Sunwoo terdiam mendengar ocehan Chanhee itu. Bukannya ia tidak mau bercerita kepada mereka berdua, tapi Sunwoo masih sulit memahami konsep dari ‘keluarga’ dan ‘berbagi’.
“Sorry.” Lagi-lagi ia hanya bisa meminta maaf.
Chanhee dan Changmin menghela napas. Lelah akan kekeraskepalaan atua yang lebih senior dari mereka itu.
“Sunwoo …,” panggil Changmin pelan pada Sunwoo yang menunduk dan memainkan kentang goreng di piringnya. Saat Sunwoo mengangkat kepalanya, Changmin melanjutkan, “Lo boleh cerita, kok.”
“Gue ….”
“Ya?” Kedua teman serumahnya menyemangati.
“Gue nggak tau caranya cerita.” Sunwoo menunduk malu. Tidak percaya akan pendengaran mereka, Chanhee dan Changmin saling menatap dengan pandangan terenyuh.
“Bebas mau ceritanya kayak gimana, Sun. Nanti kalo ada yang gue atau Changmin nggak ngerti, kita pasti nanya. Yang penting lo cerita sesuai keinginan lo aja dulu, kita ngikutin.”
Hening bersemayam di antara mereka cukup lama, sampai-sampai Chanhee dan Changmin mengira bahwa Sunwoo tetap tidak akan bercerita.
“Bekas tempat eksekusi gue dulu ternyata sekarang jadi toko kue,” cetus Sunwoo dengan suara pelan, lima menit berselang.
“Oh?” komentar Changmin saat Sunwoo tidak berkata lebih lanjut.
“Tadi pagi waktu gue lewat sana, ada pegawainya yang udah dateng. Dia lagi bawa satu kantong gede penuh jeruk, sambil mau buka pintu toko. Terus ada jeruknya yang jatuh. Dia lalu ngebungkuk untuk ngambil, tapi jadinya lebih banyak jeruk yang jatuh.”
Pada wajah yang masih muram beberapa menit sebelumnya itu kini tertoreh sebuah senyum kecil saat mengingat kejadian konyol pagi tadi.
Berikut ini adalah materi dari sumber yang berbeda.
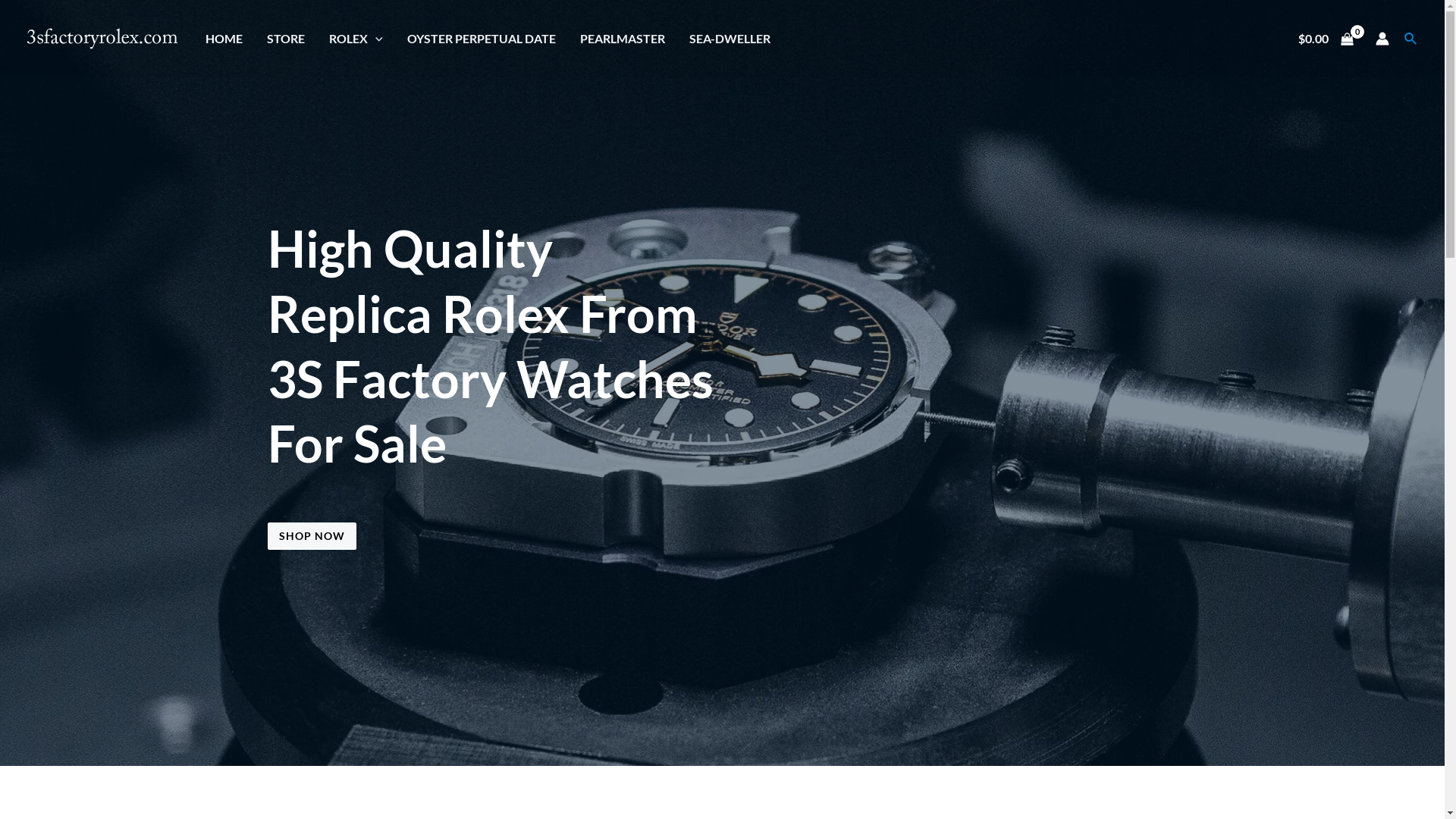 The width and height of the screenshot is (1456, 819). Describe the element at coordinates (266, 535) in the screenshot. I see `'SHOP NOW'` at that location.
Senyum yang menular kepada Chanhee dan Changmin.
“Terus gue ketawa, eh kedengeran sama dianya, terus dia nyuruh gue bantuin mungutin jeruk. Waktu gue ngasihin jeruk yang udah gue pungutin, dia bilang makasih sambil ngeliat ke arah gue. Terus ….”
Mendung kembali meliputi wajah tampan Sunwoo dan ia pun tidak melanjutkan kata-katanya.
“Terus … kenapa, Sun?” tanya Chanhee perlahan, tahu bahwa mereka telah sampai di inti cerita Sunwoo. Perlahan pemuda itu menggeleng. Kembali menutup diri.
“Nggak sekarang nggak apa-apa?” Akhirnya ia bertanya. Menyembunyikan desah kecewa, Chanhee dan Changmin mengangguk bersamaan.
“Nggak apa-apa. Take your time, Sun.”
“Gue mau tidur sebentar, ya. Makasih makanannya.”
Setelah melihat anggukan dari kedua teman serumahnya, Sunwoo pun beranjak menuju kamarnya lagi.
“Gue jadi makin penasaran,” gerutu Chanhee pelan saat ia yakin Sunwoo sudah masuk ke kamarnya.
“Nggak apa-apa. Dia masih butuh waktu untuk terbuka.”